• **Source text**:
It's now time for Congress to stand tall and not blink in this face-off with the President. Contrary to what Mr. Bush has to say, the American people will not blame Democrats if the troops don't get funding. Congress has funded the troops all this time through one fiasco after another and lie after lie. It's the President who will be blamed if he vetos the bills that passed both the House and the Senate.
If this is the only way to get the troops home, so be it. Let the President veto the bill. Then send him essentially the same exact bill to veto again. As the funds run out, Congress and the American people finally win out over the tyrant now in office. It's time George W. Bush wakes up to reality. He had to be appointed President in 2000 and had support from the Right only out of a sense of party. Few people were really all that impressed with the man. The best they could say about him is that he's the kind of guy you want to hang out with. That's not exactly the picture I have of solid presidential material. In 2004 we had another close contest with lots of questions and a nation divided like never before. Still this man walked away from that experience speaking about "mandates" and having "earned political capital". No one else saw it but that didn't stop him from thinking it was the case. Then in 2006 the Republicans were run out of Dodge and still this guy acts like nothing has changed.
Congress needs to realize that they're not dealing with a typical administration here. They need to treat this administration as if they're dealing with spoiled children. Let them rant and rave all they want but just deny them them means to do anything and only then will the lesson be learned.
Had this President been truthful about the situation in Iraq and honest with the American people from the start, things would be very different. However, it's clear to everyone but the most fanatical followers that what this President says and does are not related. We are in Iraq for only one reason--money. That was the reason from the start and that's the reason today. To have to leave now before we can fully take over control of oil shipments in the region is what is bothering this President and that's what you're not going to hear from him. He knows we wouldn't have accepted sending our kids into a war over oil so the administration concocted this ridiculous story that had no chance of standing up to scrutiny. He should have known better but his arrogance precluded him from realizing that we're not all as stupid as he thinks we are.
It's time. Congress needs to stand toe-to-toe with this cowboy in the black hat and compel him to draw. Only then will this gun slinger have to face the fact that his pistol has no ammo.
Wednesday, March 28, 2007
It's Time for the Showdown
Sunday, March 25, 2007
Bush, Cheney and the Rest Need to Go Too.
I have had enough of these buffoons and most people I converse with feel the same way. It's time we run these people out of office any way possible. They are seriously out-of-touch with reality, are guilty of no less than treason and should be brought up on charges equal to that order.
These people seriously act as if they are running a sovereign nation. They act as if anything desire is what we should all just shut up and accept. ENOUGH.

• **Challenges**:
1 – In the blog post, what does the writer give as the one reason the U.S. is in Iraq?
2 – Please repeat everything in the blog post from "It's time. Congress" down to "to that order.".
3 – Write the next part of the blog post, picking up after its final sentence.
The lines after the blog post aren't needed for any of this.

• **Material provided**:
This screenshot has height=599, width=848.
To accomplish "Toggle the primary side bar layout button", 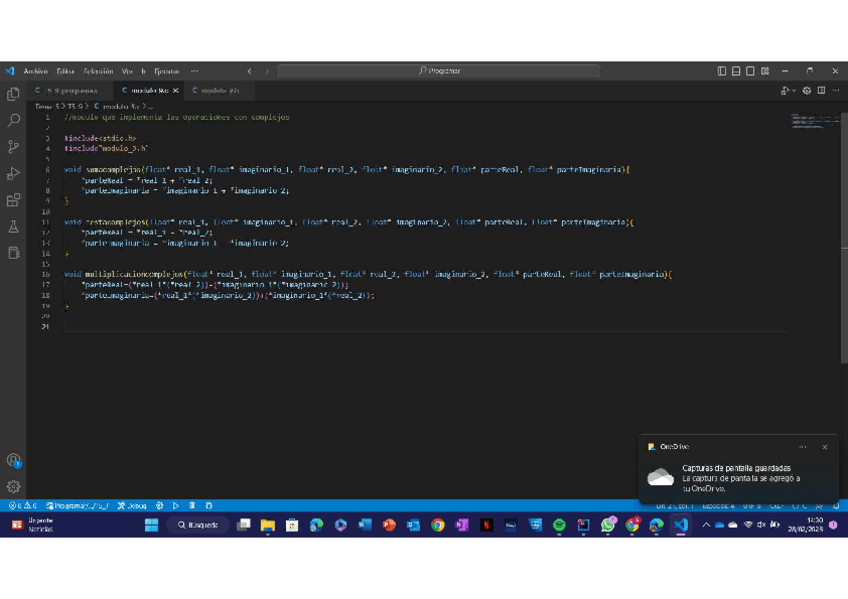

• **Answers to the exercise**:
1 – Money.

2 –
It's time. Congress needs to stand toe-to-toe with this cowboy in the black hat and compel him to draw. Only then will this gun slinger have to face the fact that his pistol has no ammo.
Wednesday, March 28, 2007
It's Time for the Showdown
Sunday, March 25, 2007
Bush, Cheney and the Rest Need to Go Too.
I have had enough of these buffoons and most people I converse with feel the same way. It's time we run these people out of office any way possible. They are seriously out-of-touch with reality, are guilty of no less than treason and should be brought up on charges equal to that order.

3 –
Dick Cheney and George W. Bush have been wrong on just about every single thing they've said regarding the war (and many other things. They have, in my mind, lost their right to lead us any longer based on their record of continually stating things that just are not in any way, shape or form, accurate. Their ability to predict the outcomes of their actions have been close to zero (and that's being nice).
This administration wants us to listen to their council and accept their course of action without question. That is a right that is EARNED and this administration has not earned that privilege at any point.
In 1999 while running for office George W. Bush attacked the Clinton administration (aimed at Al Gore) for getting us involved in a conflict in Kosovo without an exit strategy and made a big deal about there not being a timeline for troop withdrawal. Here we are in his administration and suddenly those things are out of the question.
Cheney has said so many things that have been just ridiculously wrong that I cannot believe he has the balls to show his face in public, let alone open his mouth to utter more garbage.
Most of what comes out of the mouths of this administration is pure, unadulterated bullshit. "We'll be greeted as liberators," said Cheney. Yeah, that didn't happen. "The insurgency is in its final throes," he said a short time later. Uh-huh.
I don't even want to get started on all the garbage the President has thrown our way under the title of "truth".
Again, you need to earn respect from the electorate if you expect us to follow you down the types of paths you want us to follow and you just haven't done that in any way.
The only positive thing I can point to that this President has done was to amend the daylight savings calendar. That's it. That doesn't get you the political capital to keep us in a war few of us want any part of any longer and some of us never wanted in the first place.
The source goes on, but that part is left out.